Because he was fluent in Arabic, a skill prized by the military, he qualified for the program. Soldiers recruited through this procedure become citizens of the United States at the end of their basic training. “It was something I really wanted,” said Shaker, who also did tours in Korea and Germany.
After his discharge, Shaker went back to Rutgers to get a master’s degree in biomedical sciences. “I needed to brush up and enhance my academic standing if I wanted to get into medical school.”
Now in Las Vegas
By the time he was completing that degree, UNLV was recruiting academically talented students with family ties to Nevada for its first medical class. By then Shaker’s family had been living in Las Vegas for about a decade.
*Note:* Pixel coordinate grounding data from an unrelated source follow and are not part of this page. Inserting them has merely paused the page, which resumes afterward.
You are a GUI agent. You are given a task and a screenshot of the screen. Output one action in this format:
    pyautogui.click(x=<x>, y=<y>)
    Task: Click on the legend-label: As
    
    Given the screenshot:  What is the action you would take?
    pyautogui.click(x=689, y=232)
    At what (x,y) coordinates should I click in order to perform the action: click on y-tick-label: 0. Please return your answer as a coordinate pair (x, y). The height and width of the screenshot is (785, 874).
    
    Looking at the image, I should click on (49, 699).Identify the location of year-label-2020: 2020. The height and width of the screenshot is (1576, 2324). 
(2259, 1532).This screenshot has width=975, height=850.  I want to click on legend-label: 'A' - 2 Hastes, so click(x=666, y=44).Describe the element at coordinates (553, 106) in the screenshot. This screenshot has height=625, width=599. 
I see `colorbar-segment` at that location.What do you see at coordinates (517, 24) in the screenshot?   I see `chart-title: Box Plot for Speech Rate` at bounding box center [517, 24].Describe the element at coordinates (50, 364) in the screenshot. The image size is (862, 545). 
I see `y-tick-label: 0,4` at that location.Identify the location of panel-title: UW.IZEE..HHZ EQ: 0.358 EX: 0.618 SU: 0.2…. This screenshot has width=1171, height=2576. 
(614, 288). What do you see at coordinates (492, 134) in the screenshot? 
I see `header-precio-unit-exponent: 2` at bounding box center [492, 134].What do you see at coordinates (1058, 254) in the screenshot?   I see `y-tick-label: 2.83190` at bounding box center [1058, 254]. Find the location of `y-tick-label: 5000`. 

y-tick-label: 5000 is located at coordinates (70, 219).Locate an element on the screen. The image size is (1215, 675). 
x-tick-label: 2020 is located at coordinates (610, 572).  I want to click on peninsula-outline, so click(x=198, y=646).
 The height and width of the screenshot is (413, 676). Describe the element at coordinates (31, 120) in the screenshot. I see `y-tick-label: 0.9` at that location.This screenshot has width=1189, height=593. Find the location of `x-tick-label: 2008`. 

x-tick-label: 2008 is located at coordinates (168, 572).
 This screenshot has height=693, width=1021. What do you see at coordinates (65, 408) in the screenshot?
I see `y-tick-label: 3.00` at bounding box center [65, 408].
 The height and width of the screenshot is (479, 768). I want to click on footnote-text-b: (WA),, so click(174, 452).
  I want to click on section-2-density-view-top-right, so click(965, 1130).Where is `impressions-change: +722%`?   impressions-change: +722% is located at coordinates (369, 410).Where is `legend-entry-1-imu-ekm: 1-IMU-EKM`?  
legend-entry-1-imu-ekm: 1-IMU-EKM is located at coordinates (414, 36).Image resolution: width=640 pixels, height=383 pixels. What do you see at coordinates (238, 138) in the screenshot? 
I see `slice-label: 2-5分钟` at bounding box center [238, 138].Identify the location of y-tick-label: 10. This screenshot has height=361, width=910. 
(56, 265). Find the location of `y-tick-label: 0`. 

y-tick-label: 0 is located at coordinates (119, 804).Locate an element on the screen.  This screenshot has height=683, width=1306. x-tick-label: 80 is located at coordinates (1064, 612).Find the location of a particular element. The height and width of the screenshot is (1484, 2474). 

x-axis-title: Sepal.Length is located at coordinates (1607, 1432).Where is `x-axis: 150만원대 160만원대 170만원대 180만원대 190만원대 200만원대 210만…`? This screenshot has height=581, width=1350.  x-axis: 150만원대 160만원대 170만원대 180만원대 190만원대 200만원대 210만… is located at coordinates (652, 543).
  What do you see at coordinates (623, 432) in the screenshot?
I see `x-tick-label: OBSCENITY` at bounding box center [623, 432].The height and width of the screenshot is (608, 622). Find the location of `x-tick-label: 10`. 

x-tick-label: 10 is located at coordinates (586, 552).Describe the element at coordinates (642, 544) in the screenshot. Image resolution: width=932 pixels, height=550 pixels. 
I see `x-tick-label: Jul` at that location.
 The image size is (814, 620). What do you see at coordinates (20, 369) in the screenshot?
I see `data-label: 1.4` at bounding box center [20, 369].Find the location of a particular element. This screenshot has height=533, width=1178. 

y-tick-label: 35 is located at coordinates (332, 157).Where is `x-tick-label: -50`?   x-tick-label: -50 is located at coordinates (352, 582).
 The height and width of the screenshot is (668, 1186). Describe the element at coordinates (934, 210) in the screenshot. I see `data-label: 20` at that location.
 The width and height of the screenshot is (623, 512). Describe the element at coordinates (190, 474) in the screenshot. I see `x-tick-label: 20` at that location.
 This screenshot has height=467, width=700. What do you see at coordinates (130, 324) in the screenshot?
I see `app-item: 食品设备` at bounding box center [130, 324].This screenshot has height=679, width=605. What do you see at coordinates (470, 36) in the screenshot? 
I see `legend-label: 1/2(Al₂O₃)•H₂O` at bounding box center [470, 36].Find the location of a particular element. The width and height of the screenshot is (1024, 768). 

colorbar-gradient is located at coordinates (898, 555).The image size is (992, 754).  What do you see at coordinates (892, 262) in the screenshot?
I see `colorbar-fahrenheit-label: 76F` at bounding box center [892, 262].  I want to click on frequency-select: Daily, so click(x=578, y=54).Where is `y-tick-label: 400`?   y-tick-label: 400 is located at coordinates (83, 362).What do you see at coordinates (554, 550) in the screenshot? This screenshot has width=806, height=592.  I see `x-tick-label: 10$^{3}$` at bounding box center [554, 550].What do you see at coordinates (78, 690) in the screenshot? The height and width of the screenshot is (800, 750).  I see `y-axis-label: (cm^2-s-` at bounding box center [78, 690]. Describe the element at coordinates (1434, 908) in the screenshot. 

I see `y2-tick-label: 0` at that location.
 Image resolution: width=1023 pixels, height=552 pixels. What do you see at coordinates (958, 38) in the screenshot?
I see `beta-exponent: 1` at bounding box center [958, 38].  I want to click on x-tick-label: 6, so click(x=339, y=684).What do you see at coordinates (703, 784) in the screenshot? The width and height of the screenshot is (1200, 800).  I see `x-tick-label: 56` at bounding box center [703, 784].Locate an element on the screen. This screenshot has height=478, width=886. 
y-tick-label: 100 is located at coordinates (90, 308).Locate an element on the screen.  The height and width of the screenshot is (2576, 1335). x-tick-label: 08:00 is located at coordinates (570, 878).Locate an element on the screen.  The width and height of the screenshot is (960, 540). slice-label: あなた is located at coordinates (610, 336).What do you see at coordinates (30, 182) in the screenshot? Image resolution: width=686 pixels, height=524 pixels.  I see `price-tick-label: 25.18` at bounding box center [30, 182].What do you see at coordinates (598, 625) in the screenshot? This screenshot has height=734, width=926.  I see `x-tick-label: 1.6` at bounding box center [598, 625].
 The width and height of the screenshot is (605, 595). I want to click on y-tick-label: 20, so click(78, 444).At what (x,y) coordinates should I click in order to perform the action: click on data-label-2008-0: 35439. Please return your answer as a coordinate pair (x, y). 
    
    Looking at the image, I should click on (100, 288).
Today, in addition to his medical studies, Shaker is involved in numerous organizations. Not long after he was admitted to medical school, he became the first student board member of the Clark County Medical Society. “I want to help bring great medical care to Las Vegas. You don’t have to wait until you graduate from med school to make a difference, he said
Not surprisingly, Shaker also is involved in several veteran’s organizations, including Merging Vets and Players, an organization that matches combat veterans and former pro athletes to work through their transition as a team. He also is part of the Student Veterans of America where he represented the UNLV School of Medicine at the 2018 national convention in San Antonio.
In addition, he contributes his efforts to the PAVE Team (Peer Advisor for Veteran Education) on UNLV’s main campus where he works with premedical student veterans. He also is the founder of the Veterans in Medicine initiative through which he aims to bring more veterans into medicine and enhance the cultural competency of medical providers and their veteran patients.
Shaker says he is trying to ensure that veterans aren’t seen as “broken individuals, but as individuals who have a motivation for service. Instead of post-traumatic stress, we have post traumatic growth — from what we have seen and experienced in the military, we have plenty of reasons to continue to serve our community.”